As deficiências tecnológicas debilitam a cultura nas PME

Quase metade dos colaboradores europeus referem que a cultura da sua empresa tem sido afetada pelas restrições de combate à pandemia.

As más experiências tecnológicas sofridas durante a pandemia desgastaram a cultura empresarial nas pequenas e médias empresas, de acordo com o último estudo da Ricoh Europa, no qual participaram mais de 600 colaboradores europeus de empresas de 250 a 999 colaboradores.

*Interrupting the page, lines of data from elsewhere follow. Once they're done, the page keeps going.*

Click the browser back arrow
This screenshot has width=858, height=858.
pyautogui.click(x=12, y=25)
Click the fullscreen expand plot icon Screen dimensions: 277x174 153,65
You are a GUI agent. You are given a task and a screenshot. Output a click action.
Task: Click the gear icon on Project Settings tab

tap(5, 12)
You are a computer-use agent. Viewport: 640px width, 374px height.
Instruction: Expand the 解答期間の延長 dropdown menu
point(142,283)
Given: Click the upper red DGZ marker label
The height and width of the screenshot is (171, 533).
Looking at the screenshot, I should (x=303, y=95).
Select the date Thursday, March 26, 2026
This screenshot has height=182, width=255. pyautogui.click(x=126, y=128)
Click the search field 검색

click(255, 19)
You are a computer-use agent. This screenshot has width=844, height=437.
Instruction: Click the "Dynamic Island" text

O estudo, que aprofunda a experiência do teletrabalho durante a pandemia provocada pelo coronavírus, revela que 42% acreditam que a cultura da sua empresa foi afetada com o teletrabalho devido à pouca interação presencial com os colegas de trabalho e falta de tecnologia adequada para colaborar e trabalhar em equipa de forma ágil e segura. Um terço (31%) afirma que é difícil manter-se motivado durante o teletrabalho, enquanto dois terços (65%) revelam que sentem saudades de trabalhar com os colegas lado a lado. 

A causa das carências tecnológicas e de comunicação também afetaram o stress dos colaboradores. Quase um terço (30%) afirma ter-se sentido pressionado pelos seus superiores para estar mais online enquanto teletrabalhava. Do mesmo modo, 31% dos inquiridos sentem-se mais stressados quando teletrabalham devido a fatores externos, como as responsabilidades familiares. 

Perante este panorama, os colaboradores esperam que as empresas apoiem a necessidade de uma melhor e mais personalizada experiência laboral e 67% confiam que a sua empresa esteja mais disponível para o trabalho flexível após a pandemia. 

No que diz respeito ao trabalho presencial, algumas organizações já começaram a transformar os escritórios em locais seguros: 77% dos colaboradores informam que as empresas para as quais trabalham implementaram estratégias para que o regresso ao escritório seja seguro. No entanto, apenas 53% dos colaboradores afirmam que o seu superior se interessou pela sua opinião e preocupações sobre a segurança no local de trabalho. 

Ramon Martin, CEO da Ricoh Espanha e Portugal, explica: “2020 foi um ano de ajustes para todos e temos que aplaudir a nossa capacidade de resiliência coletiva. Agora, as empresas devem continuar a aperfeiçoar e a melhorar a experiência laboral. Têm que se concentrar em unir os colaboradores de uma melhor forma, seja em teletrabalho, seja no escritório. A tecnologia adequada faz com que a colaboração e a conectividade fluam e reduzam a diferença social. No entanto, no final, poucas coisas podem substituir a sensação de trabalhar junto dos colegas. Para facilitar o trabalho presencial, é fundamental assegurar que os escritórios sejam inteligentes e seguros. Consultar os colaboradores também contribui em grande medida para criar essa cultura positiva tão importante”.